INFORMATION SUPPLIED section start

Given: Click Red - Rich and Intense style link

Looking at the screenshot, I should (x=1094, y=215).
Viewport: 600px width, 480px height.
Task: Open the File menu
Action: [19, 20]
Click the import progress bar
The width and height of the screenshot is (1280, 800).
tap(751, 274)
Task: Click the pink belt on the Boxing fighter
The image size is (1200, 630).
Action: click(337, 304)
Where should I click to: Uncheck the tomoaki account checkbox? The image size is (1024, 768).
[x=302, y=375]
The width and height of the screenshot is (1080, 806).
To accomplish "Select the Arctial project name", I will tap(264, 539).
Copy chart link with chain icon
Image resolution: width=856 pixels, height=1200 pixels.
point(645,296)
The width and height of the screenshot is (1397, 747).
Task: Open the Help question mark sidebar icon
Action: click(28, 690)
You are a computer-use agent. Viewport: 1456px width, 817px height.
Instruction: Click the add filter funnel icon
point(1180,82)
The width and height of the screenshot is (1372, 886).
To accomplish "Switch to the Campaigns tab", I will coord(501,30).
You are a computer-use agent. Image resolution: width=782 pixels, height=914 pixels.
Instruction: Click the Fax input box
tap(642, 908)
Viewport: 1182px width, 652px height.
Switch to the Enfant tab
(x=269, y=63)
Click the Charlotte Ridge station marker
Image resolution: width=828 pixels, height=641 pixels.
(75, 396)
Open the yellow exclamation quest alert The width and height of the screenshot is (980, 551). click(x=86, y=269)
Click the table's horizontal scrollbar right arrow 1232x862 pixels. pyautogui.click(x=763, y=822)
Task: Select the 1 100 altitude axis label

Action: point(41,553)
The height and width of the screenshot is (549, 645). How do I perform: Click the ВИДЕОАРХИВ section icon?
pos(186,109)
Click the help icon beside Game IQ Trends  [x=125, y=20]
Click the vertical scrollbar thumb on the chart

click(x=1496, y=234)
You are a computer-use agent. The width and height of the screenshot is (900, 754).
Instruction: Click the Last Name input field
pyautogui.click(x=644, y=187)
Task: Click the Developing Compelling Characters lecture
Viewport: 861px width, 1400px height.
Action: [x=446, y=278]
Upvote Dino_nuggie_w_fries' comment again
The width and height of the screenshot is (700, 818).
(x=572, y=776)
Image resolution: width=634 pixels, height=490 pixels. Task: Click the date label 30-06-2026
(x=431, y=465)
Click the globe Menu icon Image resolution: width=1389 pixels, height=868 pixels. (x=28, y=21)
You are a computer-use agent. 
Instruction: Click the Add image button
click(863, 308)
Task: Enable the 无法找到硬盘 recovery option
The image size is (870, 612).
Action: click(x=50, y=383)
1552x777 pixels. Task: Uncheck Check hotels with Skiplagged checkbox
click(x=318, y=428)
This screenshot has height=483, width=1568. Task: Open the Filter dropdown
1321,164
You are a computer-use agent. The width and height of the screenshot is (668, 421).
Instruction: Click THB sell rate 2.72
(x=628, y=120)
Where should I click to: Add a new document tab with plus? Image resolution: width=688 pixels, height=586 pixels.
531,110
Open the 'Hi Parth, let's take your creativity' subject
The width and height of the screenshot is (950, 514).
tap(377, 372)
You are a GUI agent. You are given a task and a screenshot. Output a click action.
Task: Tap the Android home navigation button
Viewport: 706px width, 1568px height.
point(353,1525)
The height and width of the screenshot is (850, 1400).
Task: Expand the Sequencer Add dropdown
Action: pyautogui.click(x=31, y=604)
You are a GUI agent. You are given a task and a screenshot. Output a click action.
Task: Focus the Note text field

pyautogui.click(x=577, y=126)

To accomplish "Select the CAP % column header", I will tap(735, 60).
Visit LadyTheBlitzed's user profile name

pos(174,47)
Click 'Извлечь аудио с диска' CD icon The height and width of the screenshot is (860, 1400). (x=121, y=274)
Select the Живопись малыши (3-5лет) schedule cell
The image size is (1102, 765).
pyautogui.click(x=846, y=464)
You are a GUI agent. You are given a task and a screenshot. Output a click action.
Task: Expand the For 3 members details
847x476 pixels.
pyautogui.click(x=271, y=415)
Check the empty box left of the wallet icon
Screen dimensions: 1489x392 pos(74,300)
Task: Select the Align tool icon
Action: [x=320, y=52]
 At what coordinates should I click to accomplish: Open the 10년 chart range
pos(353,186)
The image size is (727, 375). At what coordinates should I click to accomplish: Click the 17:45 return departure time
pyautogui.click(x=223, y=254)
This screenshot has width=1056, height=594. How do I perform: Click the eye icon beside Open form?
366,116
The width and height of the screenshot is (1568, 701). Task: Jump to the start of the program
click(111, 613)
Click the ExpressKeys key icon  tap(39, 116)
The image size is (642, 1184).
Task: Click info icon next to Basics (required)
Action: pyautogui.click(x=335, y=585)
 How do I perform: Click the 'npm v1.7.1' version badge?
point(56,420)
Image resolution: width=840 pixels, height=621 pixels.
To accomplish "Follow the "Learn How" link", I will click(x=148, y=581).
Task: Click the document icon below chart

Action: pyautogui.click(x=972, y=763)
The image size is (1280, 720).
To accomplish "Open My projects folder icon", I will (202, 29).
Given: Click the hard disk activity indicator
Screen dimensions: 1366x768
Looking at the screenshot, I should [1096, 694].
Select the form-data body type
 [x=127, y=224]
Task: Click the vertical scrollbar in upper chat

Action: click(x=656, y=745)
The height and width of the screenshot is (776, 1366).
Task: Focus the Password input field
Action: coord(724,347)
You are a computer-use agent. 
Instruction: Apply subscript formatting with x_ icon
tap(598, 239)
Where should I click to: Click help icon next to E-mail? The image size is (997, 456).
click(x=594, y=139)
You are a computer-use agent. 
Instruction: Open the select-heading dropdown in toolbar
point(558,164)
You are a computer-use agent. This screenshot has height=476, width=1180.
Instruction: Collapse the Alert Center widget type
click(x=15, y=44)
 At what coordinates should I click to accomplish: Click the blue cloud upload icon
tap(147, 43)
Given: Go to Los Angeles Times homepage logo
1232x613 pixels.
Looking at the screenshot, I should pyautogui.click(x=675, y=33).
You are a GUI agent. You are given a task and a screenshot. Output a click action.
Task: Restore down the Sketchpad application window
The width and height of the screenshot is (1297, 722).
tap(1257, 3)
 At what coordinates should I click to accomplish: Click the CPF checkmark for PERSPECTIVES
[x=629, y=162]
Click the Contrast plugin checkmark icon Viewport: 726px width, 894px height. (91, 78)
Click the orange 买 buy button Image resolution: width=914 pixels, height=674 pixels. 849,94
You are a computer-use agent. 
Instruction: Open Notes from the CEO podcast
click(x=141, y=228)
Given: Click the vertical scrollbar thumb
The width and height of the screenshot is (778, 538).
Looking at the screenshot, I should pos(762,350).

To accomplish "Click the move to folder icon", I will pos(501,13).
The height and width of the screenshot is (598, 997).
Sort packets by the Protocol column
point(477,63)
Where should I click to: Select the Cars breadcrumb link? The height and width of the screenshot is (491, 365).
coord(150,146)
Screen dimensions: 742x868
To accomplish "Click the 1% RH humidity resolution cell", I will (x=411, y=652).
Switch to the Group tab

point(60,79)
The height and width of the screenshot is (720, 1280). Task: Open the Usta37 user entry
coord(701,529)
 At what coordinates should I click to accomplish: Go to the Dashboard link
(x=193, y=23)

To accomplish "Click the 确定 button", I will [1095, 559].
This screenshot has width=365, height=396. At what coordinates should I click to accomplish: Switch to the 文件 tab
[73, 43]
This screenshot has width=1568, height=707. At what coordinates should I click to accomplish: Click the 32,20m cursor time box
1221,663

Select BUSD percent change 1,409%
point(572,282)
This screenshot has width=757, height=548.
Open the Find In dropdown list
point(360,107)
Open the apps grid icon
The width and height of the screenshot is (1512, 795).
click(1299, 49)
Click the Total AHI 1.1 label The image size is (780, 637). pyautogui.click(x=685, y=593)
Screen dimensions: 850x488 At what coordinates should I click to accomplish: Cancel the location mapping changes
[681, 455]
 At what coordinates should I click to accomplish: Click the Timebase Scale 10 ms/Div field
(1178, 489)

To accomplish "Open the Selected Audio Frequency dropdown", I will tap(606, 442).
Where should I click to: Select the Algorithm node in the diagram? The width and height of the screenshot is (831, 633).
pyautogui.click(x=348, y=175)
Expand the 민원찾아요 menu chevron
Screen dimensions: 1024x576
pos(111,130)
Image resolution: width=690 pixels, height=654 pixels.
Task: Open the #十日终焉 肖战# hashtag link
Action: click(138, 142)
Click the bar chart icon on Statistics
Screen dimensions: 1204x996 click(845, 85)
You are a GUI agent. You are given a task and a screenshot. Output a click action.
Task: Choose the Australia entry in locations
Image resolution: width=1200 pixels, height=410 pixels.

INFORMATION SUPPLIED section end

PROBLEM
Show every line in the listing above that carries the word "folder".

ANSWER TO THIS PROBLEM
To accomplish "Open My projects folder icon", I will (202, 29).
To accomplish "Click the move to folder icon", I will pos(501,13).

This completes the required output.